-- Instructions to follow --
Would you copy exactly the lines in the data below from the one that has "Task: Open the log window icon in status bar" through the one that has "The image size is (644, 339).", dropping any pictures?

-- Saved data entries --
|---|

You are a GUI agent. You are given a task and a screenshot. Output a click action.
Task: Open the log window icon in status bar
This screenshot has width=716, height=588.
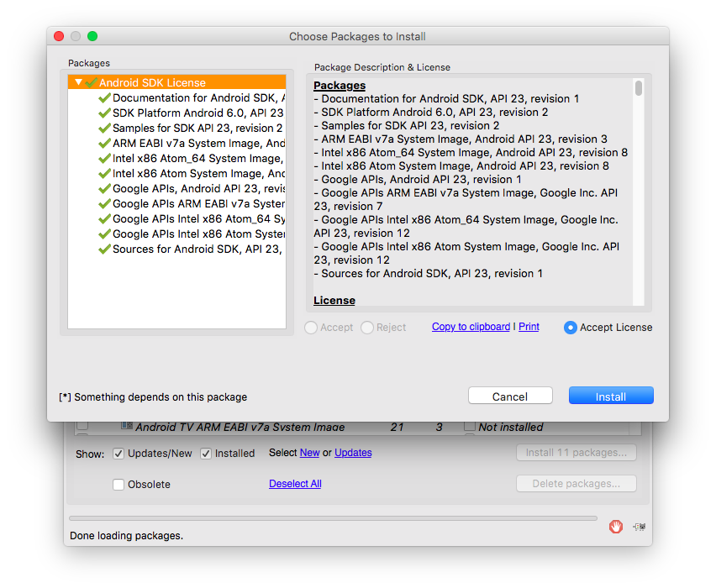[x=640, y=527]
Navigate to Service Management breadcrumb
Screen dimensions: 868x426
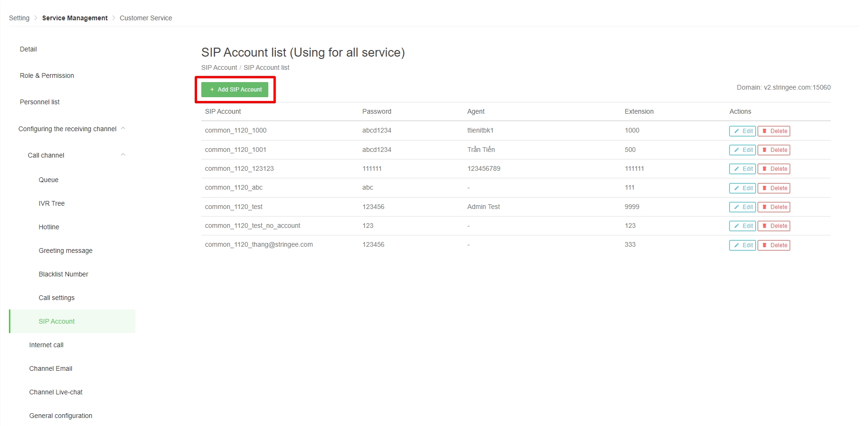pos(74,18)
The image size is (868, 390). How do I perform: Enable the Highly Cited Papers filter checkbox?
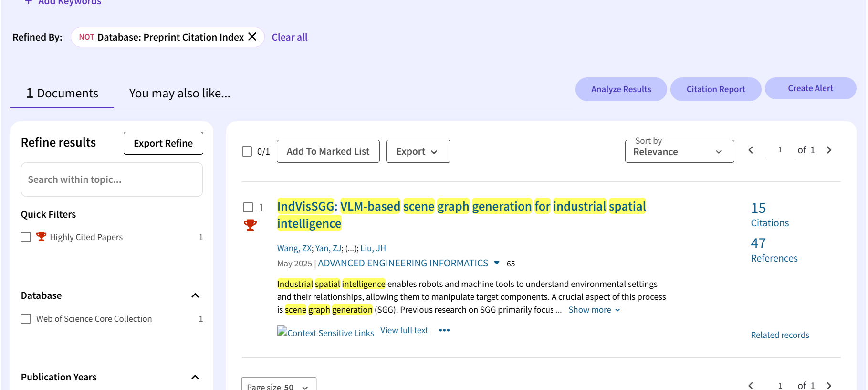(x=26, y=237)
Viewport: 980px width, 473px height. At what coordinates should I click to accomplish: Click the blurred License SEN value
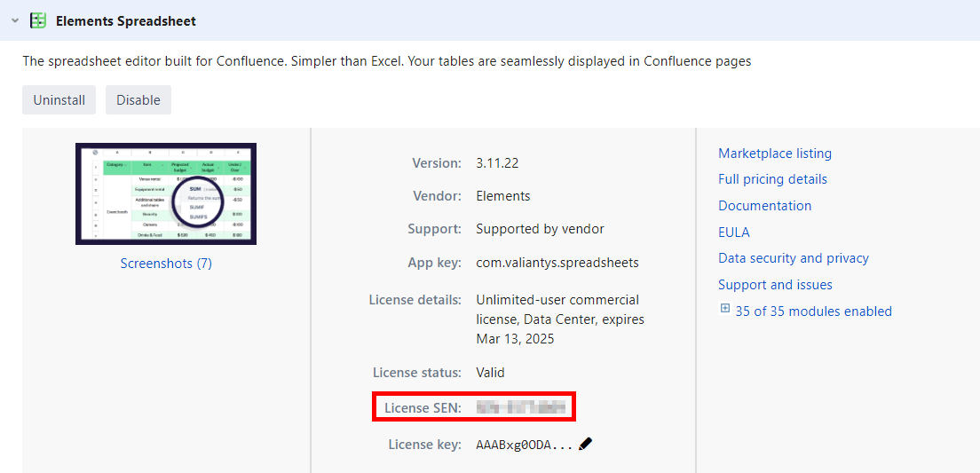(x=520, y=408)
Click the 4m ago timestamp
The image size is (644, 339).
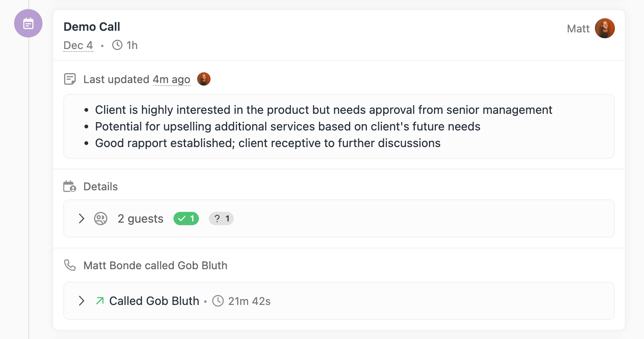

|---|

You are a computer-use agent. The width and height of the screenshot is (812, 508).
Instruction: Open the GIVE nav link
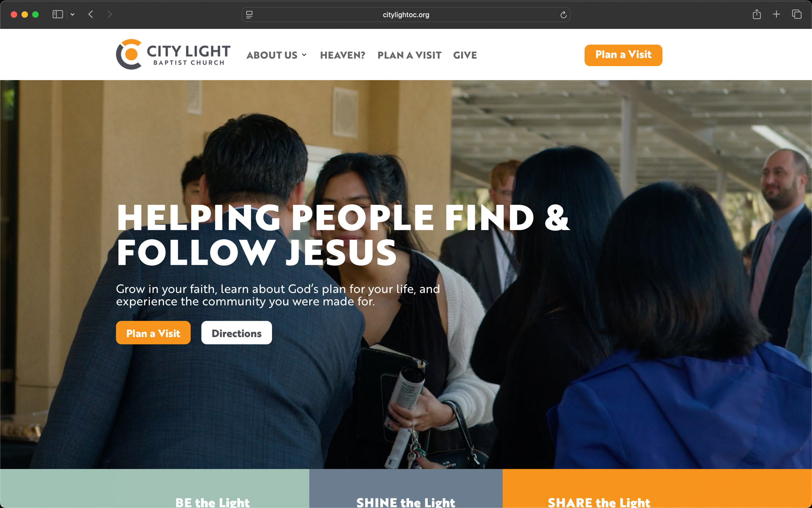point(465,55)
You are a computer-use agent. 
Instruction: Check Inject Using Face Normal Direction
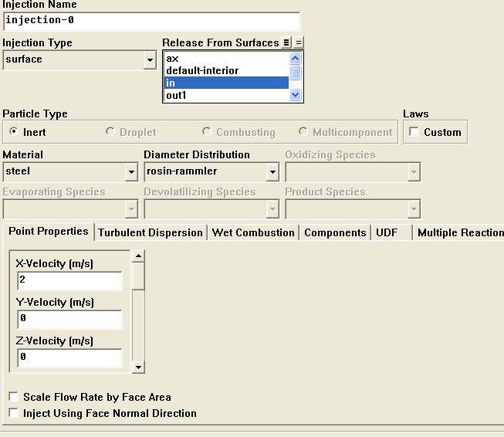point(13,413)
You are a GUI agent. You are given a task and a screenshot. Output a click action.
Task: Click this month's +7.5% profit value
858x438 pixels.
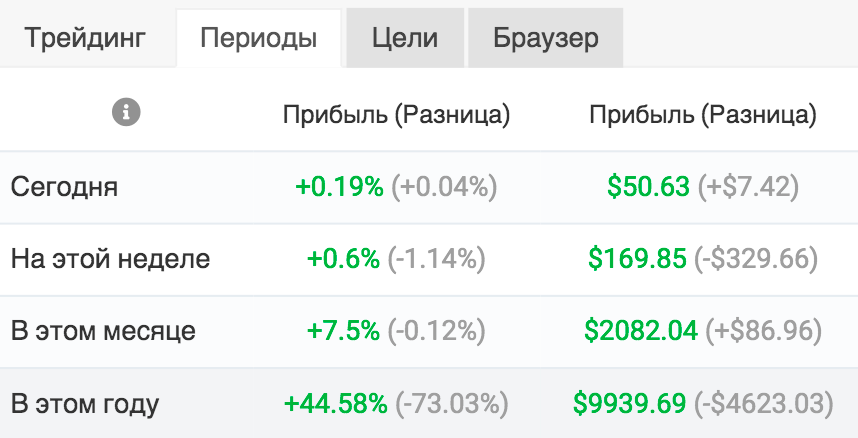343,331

|---|

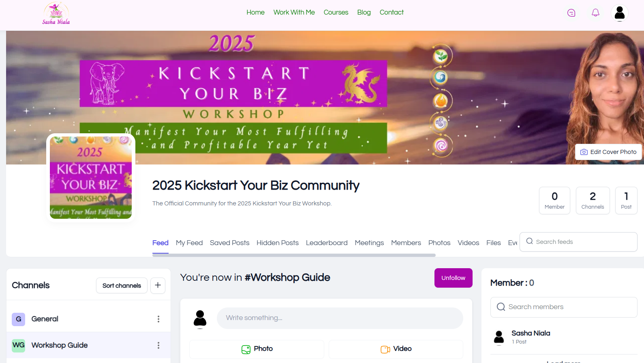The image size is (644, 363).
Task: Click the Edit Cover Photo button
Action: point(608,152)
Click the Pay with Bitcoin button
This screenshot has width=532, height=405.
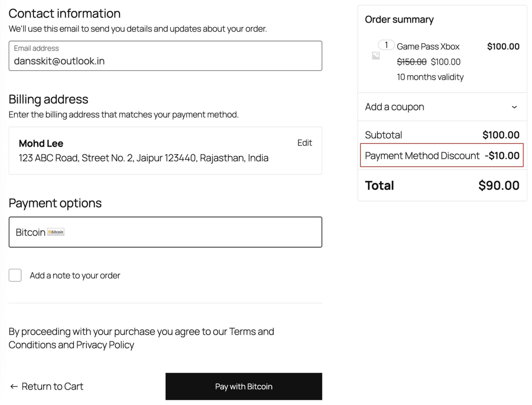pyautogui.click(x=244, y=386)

|---|

-- Exercise solution --
Task: Open the log window icon in status bar
This screenshot has width=716, height=588.
[x=640, y=527]
Navigate to Service Management breadcrumb
Screen dimensions: 868x426
pos(74,18)
The image size is (868, 390). How do I perform: Enable the Highly Cited Papers filter checkbox?
(x=26, y=237)
Viewport: 980px width, 473px height. At what coordinates should I click to accomplish: Click the blurred License SEN value
(x=520, y=408)
Click the 4m ago timestamp
The image size is (644, 339).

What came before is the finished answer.